Rukwied: Gesetzespaket für Landwirte toxisch
Aus Sicht des Präsidenten des Deutschen Bauernverbandes, Joachim Rukwied, ist das Gesetzespaket für Tier- und Umweltschutz in der Landwirtschaft, das am Mittwoch dieser Woche  bei Redaktionsschluss dieser BBZ im Kabinett beschlossen wurde,   keinesfalls akzeptabel: „Wir wissen, dass es Veränderungen hin zu mehr Tierwohl und Insektenschutz geben muss, aber dieses Paket ist für die Landwirte toxisch. Es ist im Grundsatz eine agrarpolitische Fehlentscheidung der Bundesregierung, wenn über das gültige Fachrecht hinaus zusätzliche Auflagen die Landwirtschaft belasten und in
ihrer Wettbewerbsfähigkeit deutlich schwächen”, so Rukwied mit Blick auf ein geplantes Verbot von Pflanzenschutzmitteln in Schutzgebieten.
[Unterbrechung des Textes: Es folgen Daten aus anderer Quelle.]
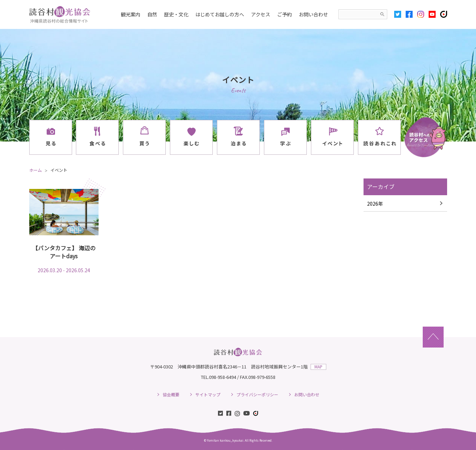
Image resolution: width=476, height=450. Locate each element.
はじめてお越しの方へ (220, 14)
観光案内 (131, 14)
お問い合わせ (313, 14)
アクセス (260, 14)
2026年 (375, 204)
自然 (152, 14)
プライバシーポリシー (257, 394)
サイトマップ (208, 394)
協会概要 (171, 394)
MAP (318, 367)
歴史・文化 (176, 14)
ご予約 (284, 14)
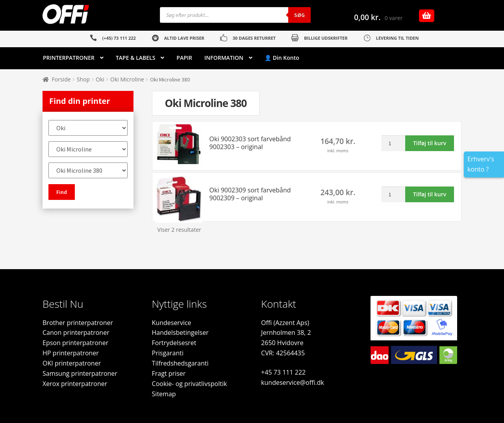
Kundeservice (172, 323)
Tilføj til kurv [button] (430, 143)
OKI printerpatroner (72, 363)
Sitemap (164, 394)
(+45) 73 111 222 (119, 38)
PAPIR (184, 57)
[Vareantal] (393, 143)
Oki (100, 79)
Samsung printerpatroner (80, 373)
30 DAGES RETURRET (254, 38)
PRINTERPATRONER (69, 57)
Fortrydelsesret (174, 343)
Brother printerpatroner (78, 323)
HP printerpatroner (70, 353)
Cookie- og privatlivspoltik (189, 384)
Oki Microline (127, 79)
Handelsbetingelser (180, 332)
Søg (299, 15)
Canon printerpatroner (76, 332)
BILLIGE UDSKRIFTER (326, 38)
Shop (83, 79)
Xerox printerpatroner (75, 384)
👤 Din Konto (282, 57)
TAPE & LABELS (135, 57)
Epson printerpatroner (75, 343)
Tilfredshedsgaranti (180, 363)
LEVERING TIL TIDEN (397, 38)
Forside (61, 79)
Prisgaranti (168, 353)
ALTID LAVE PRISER (184, 38)
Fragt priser (169, 373)
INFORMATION (224, 57)
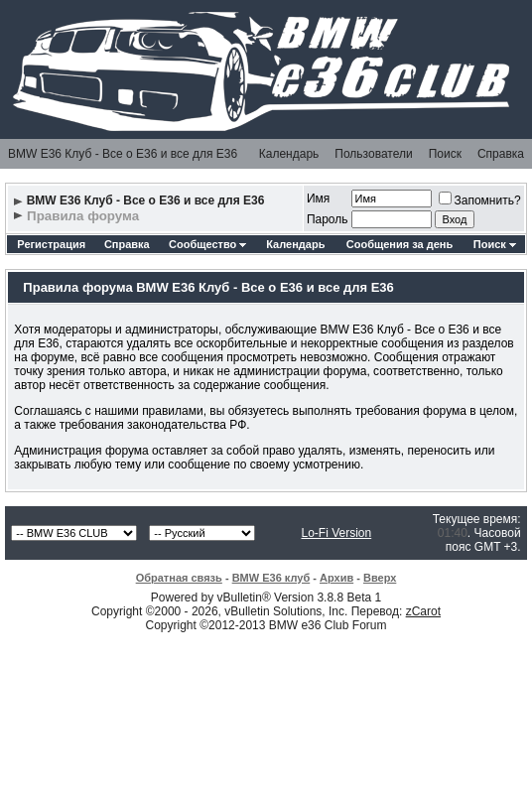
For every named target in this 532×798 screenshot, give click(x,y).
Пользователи (373, 154)
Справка (500, 154)
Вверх (379, 578)
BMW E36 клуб (271, 578)
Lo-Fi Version (335, 533)
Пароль (328, 219)
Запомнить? (479, 200)
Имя (318, 199)
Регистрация (51, 244)
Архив (336, 578)
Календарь (289, 154)
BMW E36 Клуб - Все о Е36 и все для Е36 (122, 154)
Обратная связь (179, 578)
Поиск (445, 154)
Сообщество (207, 244)
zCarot (423, 611)
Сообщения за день (399, 244)
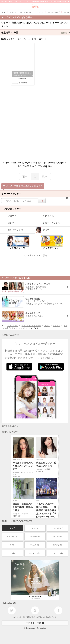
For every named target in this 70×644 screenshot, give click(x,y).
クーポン (12, 553)
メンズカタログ (12, 536)
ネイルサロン (35, 545)
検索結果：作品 (35, 32)
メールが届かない (39, 617)
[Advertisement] (35, 124)
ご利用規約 (28, 617)
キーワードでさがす (11, 194)
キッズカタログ (35, 536)
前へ (25, 176)
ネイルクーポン (35, 553)
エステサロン (58, 545)
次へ (45, 176)
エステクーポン (58, 553)
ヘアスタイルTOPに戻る (35, 255)
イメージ (22, 39)
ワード (43, 39)
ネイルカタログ (58, 536)
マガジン (35, 528)
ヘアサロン (12, 545)
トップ (12, 528)
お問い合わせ (52, 617)
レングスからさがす (11, 209)
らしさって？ (18, 617)
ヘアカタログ (58, 528)
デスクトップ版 (35, 623)
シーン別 (33, 39)
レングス (11, 39)
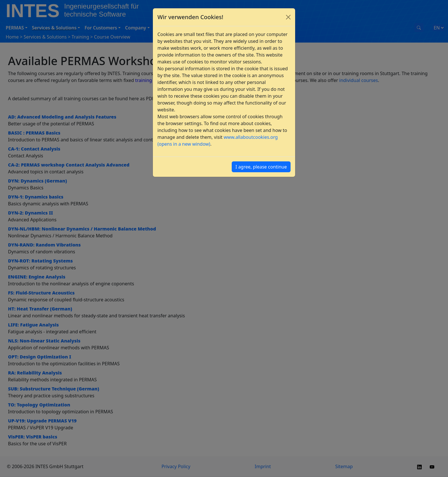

„Auch das geplante Tierwohllabel wird vom Markt nicht angenommen werden”, sieht Rukwied voraus. „Die Umverteilung bei der Agrarförderung bedeutet zusätzliche schmerzhafte Einschnitte im Einkommen der Bauern. Wenn dieses Gesetzespaket so umgesetzt wird, wird das zu weiterem Frust und Perspektivlosigkeit unter den Landwirten führen. Wir haben große Sorge, dass dadurch der Strukturwandel deutlich verschärft wird”,  betont der DBV-Präsident.